Formed in 1994, Lamb of God may be the newer kid on the bill, but their influence on metal music is no less than the other bands. When LOG performs one is guaranteed to have an in your face concert experience of one savage set. Even though their newest effort is a collection of “punk” cover songs under their original moniker, Burn The Priest, LOG stuck to tried and true. Opening with Omerta, the pit on the lawn opened immediately into a mass of arms and legs twirling around like a hurricane. Walk With Me In Hell, Now You’ve Got Something To Die For, and Redneck were immense crowd pleasers. Randy Blythe continues to be a force to be reckoned with onstage as he paces, jumps, and swing those dreadlocks with a demonic like possession. Mark Morton and Willie Adler’s guitar playing is true signature work that never disappoints while Chris Adler and Josh Campbell hold the bottom end down. Chris Adler may be one of the best if not the best drummer in all of metal, proving he can be just as technically inclined live as on record, perhaps maybe even better in person. Pittsburgh has been fortunate to see a lot of LOG, and hopefully, they can return to play a full set including some of those covers.
Is it really the end of Slayer?
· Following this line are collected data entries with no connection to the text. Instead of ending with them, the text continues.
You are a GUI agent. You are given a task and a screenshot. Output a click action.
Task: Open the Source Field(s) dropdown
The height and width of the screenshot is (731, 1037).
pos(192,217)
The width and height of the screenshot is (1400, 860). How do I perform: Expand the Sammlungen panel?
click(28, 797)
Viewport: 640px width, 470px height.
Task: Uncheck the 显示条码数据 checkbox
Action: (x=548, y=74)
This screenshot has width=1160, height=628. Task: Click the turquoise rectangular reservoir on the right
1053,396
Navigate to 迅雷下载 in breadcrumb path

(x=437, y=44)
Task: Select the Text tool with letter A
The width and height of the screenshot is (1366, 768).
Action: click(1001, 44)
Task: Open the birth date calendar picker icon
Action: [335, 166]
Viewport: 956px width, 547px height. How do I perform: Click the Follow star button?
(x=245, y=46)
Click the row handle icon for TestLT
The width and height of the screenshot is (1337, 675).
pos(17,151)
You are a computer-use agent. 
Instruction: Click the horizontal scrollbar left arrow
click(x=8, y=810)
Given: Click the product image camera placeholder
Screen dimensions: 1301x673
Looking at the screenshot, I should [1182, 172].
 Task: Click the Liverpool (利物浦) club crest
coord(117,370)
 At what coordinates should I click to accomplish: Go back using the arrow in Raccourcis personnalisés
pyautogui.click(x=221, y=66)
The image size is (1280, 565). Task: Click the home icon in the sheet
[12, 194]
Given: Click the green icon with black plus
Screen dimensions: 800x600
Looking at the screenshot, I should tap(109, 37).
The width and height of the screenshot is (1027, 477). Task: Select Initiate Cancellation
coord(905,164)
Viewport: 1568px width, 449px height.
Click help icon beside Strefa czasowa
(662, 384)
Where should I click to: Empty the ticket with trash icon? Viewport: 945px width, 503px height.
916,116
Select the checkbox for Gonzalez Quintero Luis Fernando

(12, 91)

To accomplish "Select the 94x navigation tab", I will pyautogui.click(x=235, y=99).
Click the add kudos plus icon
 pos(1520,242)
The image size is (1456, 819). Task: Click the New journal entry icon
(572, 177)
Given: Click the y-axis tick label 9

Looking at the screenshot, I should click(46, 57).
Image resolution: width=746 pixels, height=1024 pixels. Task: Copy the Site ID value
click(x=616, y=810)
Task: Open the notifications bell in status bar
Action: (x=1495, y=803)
Perhaps this day has been looming since the death of Jeff Hanneman or maybe it is just better to go out on top. The thing is Slayer could keep going and still retain their crown, they are that good.
Whatever their motivations may be, the band definitely put on a show as if it was their last performance on earth. Gary Holt, Hanneman’s replacement was exceptionally mesmerizing on guitar as he put his instrument through its paces and rock his head back and forth quickly in time to the music. Kerry King was, well Kerry King…just flying around the fretboard looking menacing with his bald head, dark tattoos, signature beard, and full-size chains hanging from his belt. Tom Araya Looked like he was having an absolute blast out front singing and playing bass as drummer Paul Bostaph wailed on his drums amongst massive flames thrown high into the air. The pyrotechnics were not just occurring out of the propane though, Slayer always plays at full intensity, but something was special about the evening. Running through beloved tunes such as Disciple, Mandatory Suicide and War Ensemble the band saved the best for last, Seasons in the Abyss, Dead Skin Mask, South of Heaven and Raining Blood. Maybe after a few years of rest the band will regroup and hit the stage again, but for now, they left all of us with a very lasting memory of how the best can go out swinging.